#### DIRECTIONS:
Within the data that follows, set down exactly the lines from the one containing "Mediadaten & Werbung (195, 2502)" through the one containing "Article plus ancien (473, 2425)", both ends included.

------ MATERIAL FOR THE TASK ------

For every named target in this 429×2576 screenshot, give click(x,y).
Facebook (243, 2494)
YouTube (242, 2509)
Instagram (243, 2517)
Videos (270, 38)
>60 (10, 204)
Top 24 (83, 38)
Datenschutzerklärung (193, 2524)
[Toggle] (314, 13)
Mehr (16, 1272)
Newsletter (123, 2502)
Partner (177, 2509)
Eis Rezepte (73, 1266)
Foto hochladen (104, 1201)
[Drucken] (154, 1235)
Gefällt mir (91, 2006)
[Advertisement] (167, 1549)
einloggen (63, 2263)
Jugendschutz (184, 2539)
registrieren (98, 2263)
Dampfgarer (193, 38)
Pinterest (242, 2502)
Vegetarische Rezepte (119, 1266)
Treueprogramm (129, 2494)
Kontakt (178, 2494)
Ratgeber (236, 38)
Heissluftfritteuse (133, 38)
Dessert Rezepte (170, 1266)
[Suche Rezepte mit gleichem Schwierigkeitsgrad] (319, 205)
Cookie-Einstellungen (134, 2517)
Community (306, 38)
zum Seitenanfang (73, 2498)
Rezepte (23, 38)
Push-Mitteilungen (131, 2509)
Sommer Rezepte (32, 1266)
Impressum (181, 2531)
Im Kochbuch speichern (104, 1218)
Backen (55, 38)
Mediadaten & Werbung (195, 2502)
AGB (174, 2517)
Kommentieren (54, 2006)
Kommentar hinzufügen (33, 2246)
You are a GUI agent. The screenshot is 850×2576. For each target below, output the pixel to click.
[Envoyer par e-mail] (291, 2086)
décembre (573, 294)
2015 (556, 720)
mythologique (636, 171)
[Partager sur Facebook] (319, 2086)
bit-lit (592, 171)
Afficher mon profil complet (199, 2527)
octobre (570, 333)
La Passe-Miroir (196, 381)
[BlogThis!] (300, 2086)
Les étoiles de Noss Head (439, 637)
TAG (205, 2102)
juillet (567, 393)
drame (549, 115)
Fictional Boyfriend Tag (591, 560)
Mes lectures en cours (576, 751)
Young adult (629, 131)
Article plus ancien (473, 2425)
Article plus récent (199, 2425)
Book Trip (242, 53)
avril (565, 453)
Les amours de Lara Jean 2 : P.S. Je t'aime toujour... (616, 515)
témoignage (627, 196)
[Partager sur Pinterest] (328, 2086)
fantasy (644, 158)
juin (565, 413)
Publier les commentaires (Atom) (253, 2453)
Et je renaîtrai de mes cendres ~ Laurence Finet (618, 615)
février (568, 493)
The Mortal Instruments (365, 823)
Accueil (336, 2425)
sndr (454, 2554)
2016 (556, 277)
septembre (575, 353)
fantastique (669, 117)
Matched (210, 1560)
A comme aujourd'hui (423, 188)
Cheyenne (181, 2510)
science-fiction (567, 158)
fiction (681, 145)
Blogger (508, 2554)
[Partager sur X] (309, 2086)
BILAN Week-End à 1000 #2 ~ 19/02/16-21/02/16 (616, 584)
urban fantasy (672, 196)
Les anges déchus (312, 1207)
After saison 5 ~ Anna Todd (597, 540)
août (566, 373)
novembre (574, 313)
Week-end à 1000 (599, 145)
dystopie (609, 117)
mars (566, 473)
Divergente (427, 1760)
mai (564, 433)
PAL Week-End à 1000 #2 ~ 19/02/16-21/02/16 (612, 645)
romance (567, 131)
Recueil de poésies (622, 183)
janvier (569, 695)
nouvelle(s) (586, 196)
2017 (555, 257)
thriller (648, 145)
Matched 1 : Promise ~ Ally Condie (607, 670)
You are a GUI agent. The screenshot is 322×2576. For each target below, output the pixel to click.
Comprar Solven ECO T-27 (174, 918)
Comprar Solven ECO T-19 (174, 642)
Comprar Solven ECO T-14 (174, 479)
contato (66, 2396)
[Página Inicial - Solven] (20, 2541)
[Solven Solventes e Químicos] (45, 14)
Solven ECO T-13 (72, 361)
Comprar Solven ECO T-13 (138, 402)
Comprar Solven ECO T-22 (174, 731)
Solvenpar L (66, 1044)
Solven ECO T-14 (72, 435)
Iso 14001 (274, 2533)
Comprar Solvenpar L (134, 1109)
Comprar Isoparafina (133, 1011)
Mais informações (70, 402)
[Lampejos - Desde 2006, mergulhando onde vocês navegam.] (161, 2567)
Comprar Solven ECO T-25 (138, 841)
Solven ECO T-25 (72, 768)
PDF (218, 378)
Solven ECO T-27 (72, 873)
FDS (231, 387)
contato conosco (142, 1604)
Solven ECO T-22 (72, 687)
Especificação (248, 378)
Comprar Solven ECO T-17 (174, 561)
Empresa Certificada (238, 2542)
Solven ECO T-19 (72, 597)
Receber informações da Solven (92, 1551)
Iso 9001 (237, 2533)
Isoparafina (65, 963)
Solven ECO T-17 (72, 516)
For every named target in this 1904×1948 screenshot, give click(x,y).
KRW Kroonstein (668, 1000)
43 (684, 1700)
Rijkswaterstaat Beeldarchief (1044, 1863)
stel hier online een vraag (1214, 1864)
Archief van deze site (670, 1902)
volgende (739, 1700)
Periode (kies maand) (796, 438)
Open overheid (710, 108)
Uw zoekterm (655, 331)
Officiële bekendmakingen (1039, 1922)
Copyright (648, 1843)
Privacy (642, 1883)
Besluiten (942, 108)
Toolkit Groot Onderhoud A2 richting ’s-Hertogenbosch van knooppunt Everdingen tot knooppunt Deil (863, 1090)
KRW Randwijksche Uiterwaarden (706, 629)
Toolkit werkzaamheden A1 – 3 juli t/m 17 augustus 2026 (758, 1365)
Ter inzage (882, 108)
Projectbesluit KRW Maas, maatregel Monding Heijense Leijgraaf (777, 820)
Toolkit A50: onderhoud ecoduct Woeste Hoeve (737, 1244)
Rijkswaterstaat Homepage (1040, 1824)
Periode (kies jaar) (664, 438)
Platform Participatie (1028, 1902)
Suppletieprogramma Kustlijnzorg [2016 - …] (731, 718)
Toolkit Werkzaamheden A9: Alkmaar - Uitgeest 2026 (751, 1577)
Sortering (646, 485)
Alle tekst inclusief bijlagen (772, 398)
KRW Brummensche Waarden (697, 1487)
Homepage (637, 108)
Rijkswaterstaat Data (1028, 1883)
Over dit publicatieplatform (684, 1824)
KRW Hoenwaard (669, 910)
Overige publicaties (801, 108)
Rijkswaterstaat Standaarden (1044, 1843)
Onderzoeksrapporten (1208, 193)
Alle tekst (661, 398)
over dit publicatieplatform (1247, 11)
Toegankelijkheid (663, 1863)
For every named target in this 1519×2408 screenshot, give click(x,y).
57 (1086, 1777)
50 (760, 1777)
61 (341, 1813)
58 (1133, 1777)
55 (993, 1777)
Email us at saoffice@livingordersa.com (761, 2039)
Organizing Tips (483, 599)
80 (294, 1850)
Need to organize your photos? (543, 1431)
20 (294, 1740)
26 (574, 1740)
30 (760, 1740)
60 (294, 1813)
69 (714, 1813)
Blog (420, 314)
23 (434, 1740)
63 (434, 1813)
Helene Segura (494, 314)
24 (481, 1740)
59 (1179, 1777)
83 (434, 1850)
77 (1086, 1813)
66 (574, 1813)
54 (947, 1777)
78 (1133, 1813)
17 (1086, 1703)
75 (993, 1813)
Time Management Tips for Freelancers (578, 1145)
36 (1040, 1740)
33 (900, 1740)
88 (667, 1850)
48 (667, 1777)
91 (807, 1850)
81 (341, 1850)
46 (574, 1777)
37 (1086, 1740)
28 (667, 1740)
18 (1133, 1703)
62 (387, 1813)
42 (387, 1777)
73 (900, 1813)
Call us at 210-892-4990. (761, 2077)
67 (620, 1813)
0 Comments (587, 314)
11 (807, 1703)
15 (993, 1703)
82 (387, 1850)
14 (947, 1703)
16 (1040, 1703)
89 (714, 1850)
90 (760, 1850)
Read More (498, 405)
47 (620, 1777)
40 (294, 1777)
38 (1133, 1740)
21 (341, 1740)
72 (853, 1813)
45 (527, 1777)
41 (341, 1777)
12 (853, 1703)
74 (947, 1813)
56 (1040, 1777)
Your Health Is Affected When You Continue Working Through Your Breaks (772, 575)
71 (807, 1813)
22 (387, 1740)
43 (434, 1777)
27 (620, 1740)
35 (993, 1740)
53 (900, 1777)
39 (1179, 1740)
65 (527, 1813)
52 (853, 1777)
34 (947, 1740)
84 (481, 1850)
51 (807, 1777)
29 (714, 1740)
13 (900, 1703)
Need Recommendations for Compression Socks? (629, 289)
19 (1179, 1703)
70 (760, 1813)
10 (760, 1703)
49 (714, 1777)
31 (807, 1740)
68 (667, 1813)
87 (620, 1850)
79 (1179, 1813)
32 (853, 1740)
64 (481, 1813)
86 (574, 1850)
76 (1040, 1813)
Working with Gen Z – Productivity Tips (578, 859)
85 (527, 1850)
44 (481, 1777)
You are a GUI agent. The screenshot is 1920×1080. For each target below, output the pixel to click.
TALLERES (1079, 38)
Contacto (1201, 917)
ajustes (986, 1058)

------

#### ANSWER:
Mediadaten & Werbung (195, 2502)
AGB (174, 2517)
Kommentieren (54, 2006)
Kommentar hinzufügen (33, 2246)
You are a GUI agent. The screenshot is 850×2576. For each target below, output the pixel to click.
[Envoyer par e-mail] (291, 2086)
décembre (573, 294)
2015 (556, 720)
mythologique (636, 171)
[Partager sur Facebook] (319, 2086)
bit-lit (592, 171)
Afficher mon profil complet (199, 2527)
octobre (570, 333)
La Passe-Miroir (196, 381)
[BlogThis!] (300, 2086)
Les étoiles de Noss Head (439, 637)
TAG (205, 2102)
juillet (567, 393)
drame (549, 115)
Fictional Boyfriend Tag (591, 560)
Mes lectures en cours (576, 751)
Young adult (629, 131)
Article plus ancien (473, 2425)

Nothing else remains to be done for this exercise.